For many, the new direction - signalled last week when the EU launched its first ever defence research call, offering grants for new military hardware including drones and lighter-weight armour for soldiers - crosses an ethical line.
Some 30 German universities have renounced military research in so-called civil clauses, which say that universities will only conduct research for civilian purposes.
The University of Bremen was the first German university to adopt the clause in 1986. Its vice president for research, Andreas Breiter, said he does not expect any researchers at the university to pursue the new EU funding. “Our university will not promote it or ask our researchers to go for it,” he said.
However, Breiter pointed out that researchers are free to choose, meaning they are not required to comply with the clause. “The German constitution, which has superiority over the clause, says professors are free to follow their preferred studies,” he said. “If some researchers want to apply, they will. We can only wish they won’t.”
It appears Bremen’s researchers will refrain. Asked if the clause would deter researchers from applying for the EU defence competitions, Wolfram Elsner, professor of economics at the university, replied “definitely”.
An enduring sensitivity over Germany’s warmongering past explains much of the reluctance of universities to get involved in defence research.
And for those that do, complications can arise. An investigation by German public broadcaster NDR and Munich's Süddeutsche Zeitung in 2013 exposed research contracts between the US Department of Defence and German universities, several of which have the civil clause in their rules.
The story, which was widely followed by the rest of the German media, created a lot of unwanted attention for researchers, even “stigma”, Breiter said. “The memory will create a lot of caution over new EU funds.”
The situation presents a quandary for EU officials, pressed on one side, by the German government no less, to go deeper on defence, while at the same time risking alienating a large portion of the most successful EU research applicants, German scientists.
Breiter is not concerned about military research squeezing other fields however. “We don’t think there will be any changes to our research interests in Brussels. We get a lot of funding in climate [science]. It’s such a high priority that I think the EU will invest in it even more in the future,” he said.
The other side
Another large cohort of scientists in Germany welcomes the EU move into defence funding. Institutions such as Fraunhofer, the German Aerospace Centre and the French-German Research Institute of Saint-Louis, carry out defence research.
Veit Larmann, an administrator at University of the Federal Armed Forces in Hamburg, said, “We do have an eye on the new military research competition, and if the chance comes up for some good partnerships for an application, I assume some of our professors will get into the race for the grant.”
There is an appetite in her institute for even more EU coordination on defence. “If Europe one day decides on closer cooperation in training their young officers and supplying them with a full academic bachelors and masters degree, our institution is prepared to take up the task,” Larmann said.

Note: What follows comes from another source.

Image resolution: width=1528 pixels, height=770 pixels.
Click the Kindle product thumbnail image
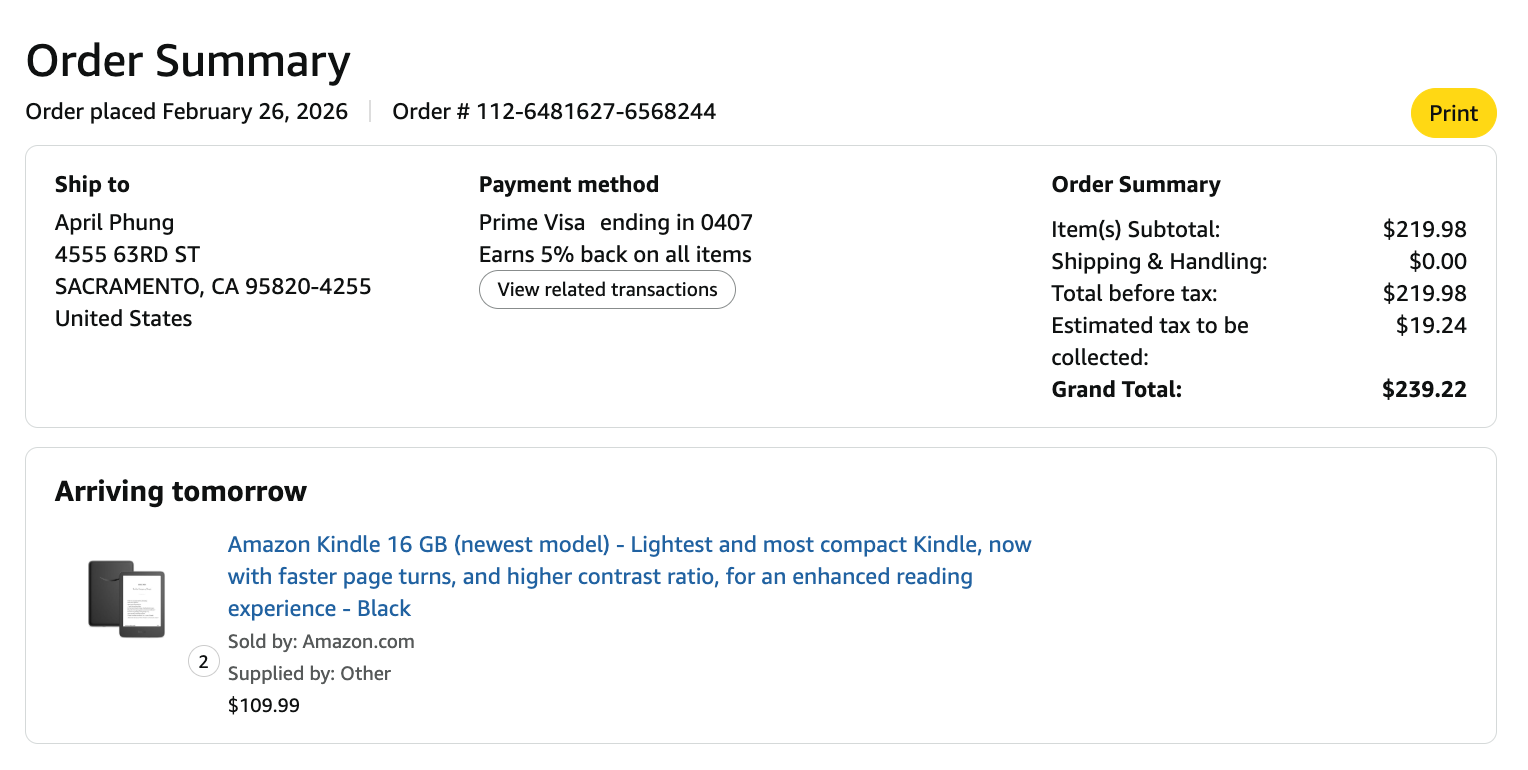(x=126, y=598)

The German government has described the move as a matter of necessity. Speaking to members of the European Parliament in Strasbourg this week, Germany’s defence minister, Ursula von der Leyen, said the election of US president Donald Trump was the decisive moment for EU defence.

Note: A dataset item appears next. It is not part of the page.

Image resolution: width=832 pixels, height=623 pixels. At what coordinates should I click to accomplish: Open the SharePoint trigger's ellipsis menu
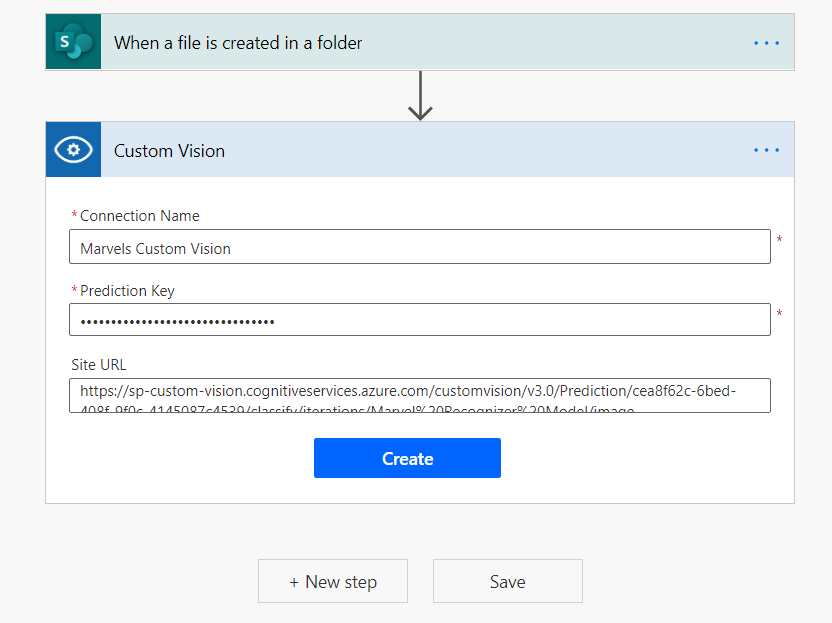(x=766, y=43)
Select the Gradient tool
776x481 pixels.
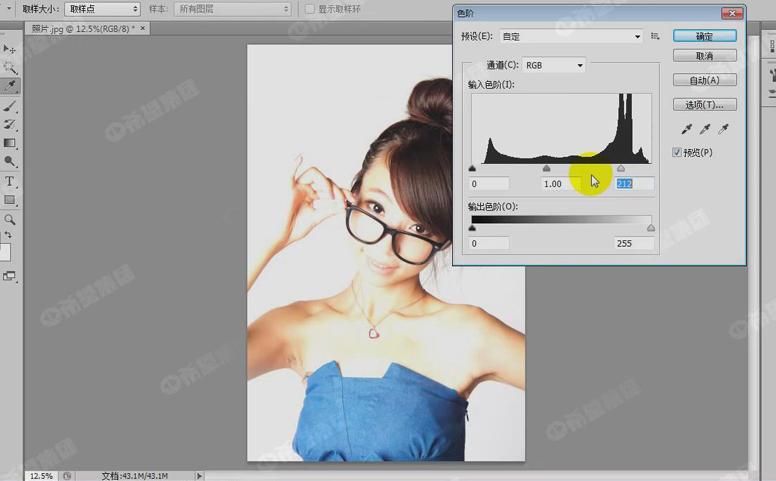point(10,143)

“The election led to an about-change,” she said. Trump’s regular denunciation of the NATO alliance set off alarm bells. After that, there was the realisation that, “We have to [take] defence into our own hands,” von der Leyen told MEPs.
Little debate
There is virtually no conversation on the EU’s defence R&D push in Germany, said Lucas Wirl, programme director at the International Network of Engineers and Scientists for Global Responsibility. “It’s still something of an unknown issue here,” he said.
Wirl is concerned about the move, but cannot completely dismiss the arguments for more military science. “Professors who do research on behalf of the German army tell me that it is about ensuring peace, and is very different from working for the North Korean army. It can be hard to argue with that,” he said.

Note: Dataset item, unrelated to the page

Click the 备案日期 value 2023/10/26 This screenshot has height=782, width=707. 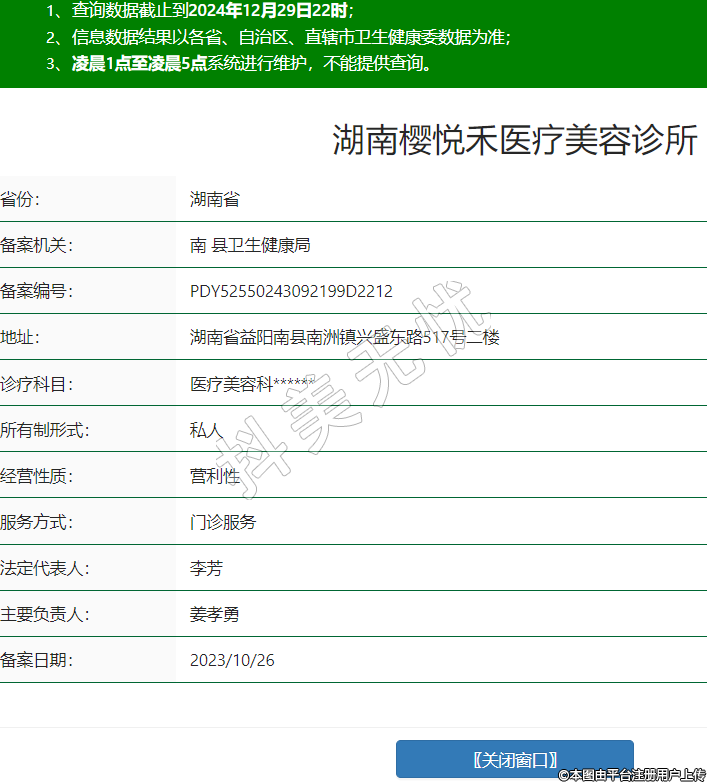point(232,660)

Wirl does not view the civil clause signed up to by universities as a strong mechanism for halting military research. “It is sometimes a meaningless gesture and a distraction,” he said.
In fact, he believes, the clause silences debate. “It removes protest. You need to fight a common enemy, which was lost when universities added the civil clause, but the new common enemy could be the EU defence programme,” he said.
Dietrich Schulze, a researcher at the Nuclear Research Centre Karlsruhe Germany from 1966-2005, has written a lot on the civil clause.
Now a member of the advisory board of the advocacy group Scientists' Initiative for Peace and Sustainability, his dream is for a European civil clause. “Installing a civil clause at a Brussels University, right in the European capital,” would be a good way to get the movement off the ground, he suggested.